TASK DETAILS:
In the data below, which lines hold the word "computer"? Copy them.

SOURCE MATERIAL:
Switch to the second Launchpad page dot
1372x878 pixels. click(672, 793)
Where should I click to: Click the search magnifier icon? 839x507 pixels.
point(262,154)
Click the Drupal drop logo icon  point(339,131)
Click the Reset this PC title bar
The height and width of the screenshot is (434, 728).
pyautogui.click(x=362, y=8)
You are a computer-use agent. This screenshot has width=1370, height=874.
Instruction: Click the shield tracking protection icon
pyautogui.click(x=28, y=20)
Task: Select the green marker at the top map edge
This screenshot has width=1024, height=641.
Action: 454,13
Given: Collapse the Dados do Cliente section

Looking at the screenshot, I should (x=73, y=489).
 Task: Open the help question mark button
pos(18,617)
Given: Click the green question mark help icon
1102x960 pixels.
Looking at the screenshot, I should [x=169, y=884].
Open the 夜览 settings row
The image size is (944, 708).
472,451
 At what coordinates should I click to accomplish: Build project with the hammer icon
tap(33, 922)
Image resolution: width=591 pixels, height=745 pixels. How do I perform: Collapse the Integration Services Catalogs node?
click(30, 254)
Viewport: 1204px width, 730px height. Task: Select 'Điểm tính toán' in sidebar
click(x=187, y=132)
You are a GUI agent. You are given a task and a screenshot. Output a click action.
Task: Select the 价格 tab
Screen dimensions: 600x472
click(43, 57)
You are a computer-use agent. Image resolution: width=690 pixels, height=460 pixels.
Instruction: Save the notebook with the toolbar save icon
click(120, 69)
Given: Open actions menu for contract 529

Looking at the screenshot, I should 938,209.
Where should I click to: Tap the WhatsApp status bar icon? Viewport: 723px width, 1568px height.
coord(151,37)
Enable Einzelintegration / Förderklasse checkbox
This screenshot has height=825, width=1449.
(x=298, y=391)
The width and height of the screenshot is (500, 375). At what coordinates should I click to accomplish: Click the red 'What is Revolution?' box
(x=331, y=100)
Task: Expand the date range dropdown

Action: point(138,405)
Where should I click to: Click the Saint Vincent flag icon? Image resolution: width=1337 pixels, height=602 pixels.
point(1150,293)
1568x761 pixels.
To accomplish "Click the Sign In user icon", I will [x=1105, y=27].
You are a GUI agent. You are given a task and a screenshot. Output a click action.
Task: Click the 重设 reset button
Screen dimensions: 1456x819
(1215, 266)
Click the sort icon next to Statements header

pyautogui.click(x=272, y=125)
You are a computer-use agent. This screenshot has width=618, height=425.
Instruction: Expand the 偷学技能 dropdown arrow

TASK RESULT:
You are a computer-use agent. This screenshot has width=1370, height=874.
You are a computer-use agent. Image resolution: width=690 pixels, height=460 pixels.
You are a computer-use agent. This screenshot has width=618, height=425.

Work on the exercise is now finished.